→ **THE REQUEST**: List every line of the entries that contains the word "Where", treating case as significant.

→ **INPUT RECORDS**:

━━━━━━━━━━

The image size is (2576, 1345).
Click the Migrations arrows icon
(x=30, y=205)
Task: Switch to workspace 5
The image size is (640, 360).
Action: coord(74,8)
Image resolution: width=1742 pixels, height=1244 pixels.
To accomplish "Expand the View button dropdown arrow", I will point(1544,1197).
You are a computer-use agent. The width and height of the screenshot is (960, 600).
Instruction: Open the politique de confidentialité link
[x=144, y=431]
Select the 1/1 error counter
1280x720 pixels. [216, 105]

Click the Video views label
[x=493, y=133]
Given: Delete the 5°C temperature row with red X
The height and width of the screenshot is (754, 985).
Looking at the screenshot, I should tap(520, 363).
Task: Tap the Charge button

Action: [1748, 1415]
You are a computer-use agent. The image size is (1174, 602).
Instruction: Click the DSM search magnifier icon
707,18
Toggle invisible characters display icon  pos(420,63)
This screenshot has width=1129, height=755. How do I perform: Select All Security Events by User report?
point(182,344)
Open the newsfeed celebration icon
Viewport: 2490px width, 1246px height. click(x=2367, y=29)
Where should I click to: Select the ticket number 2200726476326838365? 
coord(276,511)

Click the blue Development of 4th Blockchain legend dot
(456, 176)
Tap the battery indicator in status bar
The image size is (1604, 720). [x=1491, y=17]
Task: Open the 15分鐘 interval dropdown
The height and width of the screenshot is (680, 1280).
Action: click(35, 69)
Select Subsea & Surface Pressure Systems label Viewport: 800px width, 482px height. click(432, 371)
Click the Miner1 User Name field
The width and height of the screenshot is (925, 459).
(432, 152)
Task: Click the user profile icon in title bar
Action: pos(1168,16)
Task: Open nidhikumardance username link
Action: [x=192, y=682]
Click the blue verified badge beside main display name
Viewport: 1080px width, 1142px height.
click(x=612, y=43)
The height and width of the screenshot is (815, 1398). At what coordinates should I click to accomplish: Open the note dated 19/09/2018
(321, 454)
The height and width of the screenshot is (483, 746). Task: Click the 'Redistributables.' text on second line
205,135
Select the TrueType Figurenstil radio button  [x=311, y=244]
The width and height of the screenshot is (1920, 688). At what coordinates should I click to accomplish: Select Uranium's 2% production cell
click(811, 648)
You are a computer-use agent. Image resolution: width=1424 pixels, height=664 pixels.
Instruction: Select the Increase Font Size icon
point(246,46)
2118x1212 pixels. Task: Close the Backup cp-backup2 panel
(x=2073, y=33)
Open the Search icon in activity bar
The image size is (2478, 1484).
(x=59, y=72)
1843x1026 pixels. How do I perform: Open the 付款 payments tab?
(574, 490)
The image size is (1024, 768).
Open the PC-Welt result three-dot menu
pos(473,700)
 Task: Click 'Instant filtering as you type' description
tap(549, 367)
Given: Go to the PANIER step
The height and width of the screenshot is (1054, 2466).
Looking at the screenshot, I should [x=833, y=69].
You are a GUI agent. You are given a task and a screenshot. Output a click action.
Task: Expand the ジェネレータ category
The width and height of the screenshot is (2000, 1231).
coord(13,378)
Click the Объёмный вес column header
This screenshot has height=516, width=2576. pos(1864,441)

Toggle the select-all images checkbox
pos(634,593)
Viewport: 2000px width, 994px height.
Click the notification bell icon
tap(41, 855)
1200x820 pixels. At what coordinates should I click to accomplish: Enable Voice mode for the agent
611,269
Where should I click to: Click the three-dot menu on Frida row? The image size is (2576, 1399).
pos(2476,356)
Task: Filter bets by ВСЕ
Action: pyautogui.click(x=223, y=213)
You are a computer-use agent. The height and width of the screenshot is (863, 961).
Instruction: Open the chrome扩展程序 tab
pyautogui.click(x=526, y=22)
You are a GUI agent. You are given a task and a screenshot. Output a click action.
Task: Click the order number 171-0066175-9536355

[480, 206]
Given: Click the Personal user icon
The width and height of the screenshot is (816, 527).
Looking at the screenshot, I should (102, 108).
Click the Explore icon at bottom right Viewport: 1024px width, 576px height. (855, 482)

━━━━━━━━━━

→ **RESULT BELOW**:
Where should I click to: Select the ticket number 2200726476326838365? 
Where should I click to: Click the three-dot menu on Frida row? The image size is (2576, 1399).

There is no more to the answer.